Congressional Republicans unveiled the most significant reforms of the nation’s tax code in more than three decades on Friday evening, putting them on a path to fulfill their goal of passing reform prior to Christmas.
Nearly everyone will find a gift for themselves under this impressive Christmas tree.
Families will enjoy across-the-board rate reductions, allowing them to keep more of their hard-earned money in their pockets. The standard deduction will be doubled to $24,000 for families, meaning that the tax code will now be dramatically simpler and the number of individuals paying income taxes at all will be increased. And due to a late change pushed by Sens. Mike Lee (R-Utah) and Marco Rubio (R-Fla.) the plan will not only double the Child Tax Credit from $1,000 to $2,000 for each child, it will expand the “refundability” of the credit to $1,400, allowing families with no taxable income to still reap the benefits of the credit.
“For far too long, Washington has ignored and left behind the American working class.

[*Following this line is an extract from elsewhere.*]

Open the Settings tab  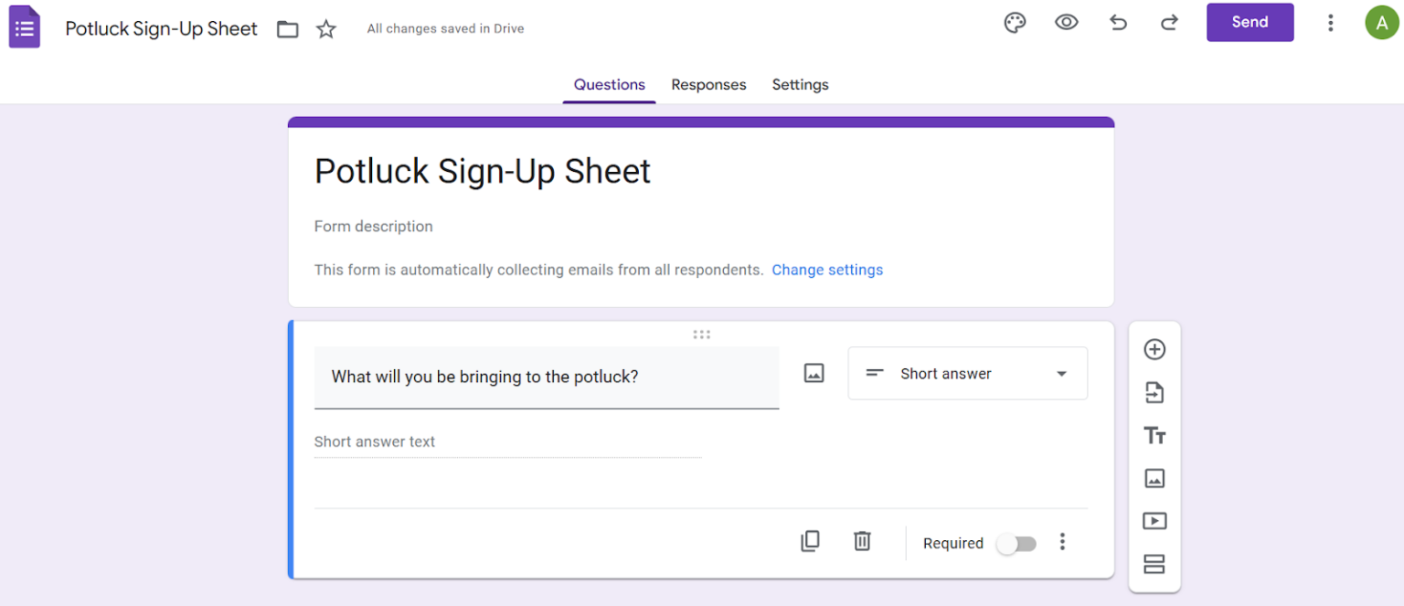pos(800,85)
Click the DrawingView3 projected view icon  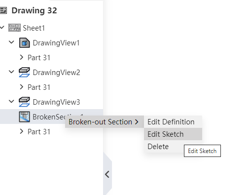24,102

Increasing the refundability of the Child Tax Credit from 55% to 70% is a solid step toward broader reforms which are both Pro-Growth and Pro-Worker,” Rubio tweeted on Friday, indicating his support for the Conference Report.
Job creators of all sizes will also see dramatic improvements to their tax status, allowing them to keep more money for investing in infrastructure, and most importantly, their workers. Businesses will enjoy a reduction in the corporate tax rate from 35 percent—the highest in the industrialized world—to 21 percent. Main Street job creators, who file under the individual tax code, will also see benefits from a first-ever 20 percent tax deduction that applies to the first $315,000 of joint income, which dramatically reduces their tax rate. And it allows businesses to immediately write off the full cost of new equipment, which will unleash a wave of investments that will grow productivity and paychecks.
Although many will shrug at the thought of reducing corporate tax rates, it’s worthwhile to remember who actually pays these taxes. As Ryan Bourne wrote for National Review, “[I]t’s cost is ultimately borne by some combination of shareholders (through lower dividends or less valuable shares), workers (through lower wages), and consumers (through higher prices).” The Congressional Budget Office has estimated that the proportion of the corporate income tax burden that falls on labor could be more than 70 percent, meaning that for every dollar in corporate tax cuts, workers could see 70 cents worth of benefit (higher wages, better retirement, better healthcare, etc.)
Democrats will no doubt throw up their last gasp attempts to demonize this bill and the congresspeople who vote for it. But doing so only reinforces the notion of what their party has become: Accepting of the “secular stagnation” that defines our status quo and focused on redistributing the meager gains of our current economy. Republicans hope for something better. This tax reform bill represents a vote of confidence that work can still be done to restore America’s economic dynamism.
As the Wall Street Journal editorial board writes:
For eight years the Democrats put income equality over growth and ended up with less of both. Now Republicans are poised to enact a tax bill that on the whole makes broad prosperity the priority. Next week the House and Senate will call the roll and we’ll see which politicians in Washington still think America is one of the world’s great underdeveloped countries.
After the announcements last week by Senators Rubio, Tim Scott (R-SC) and Bob Corker (R-Tenn)—the only Republican senator to vote against the previous bill—there appears to be little doubt that Republicans have a clear path to passing this pro-growth bill. In many ways that all but ensures that Democrats will stand united in opposition. Their quest to present a stark contrast to Republicans has unfortunately proven to be a much stronger lure than the opportunity for economic growth.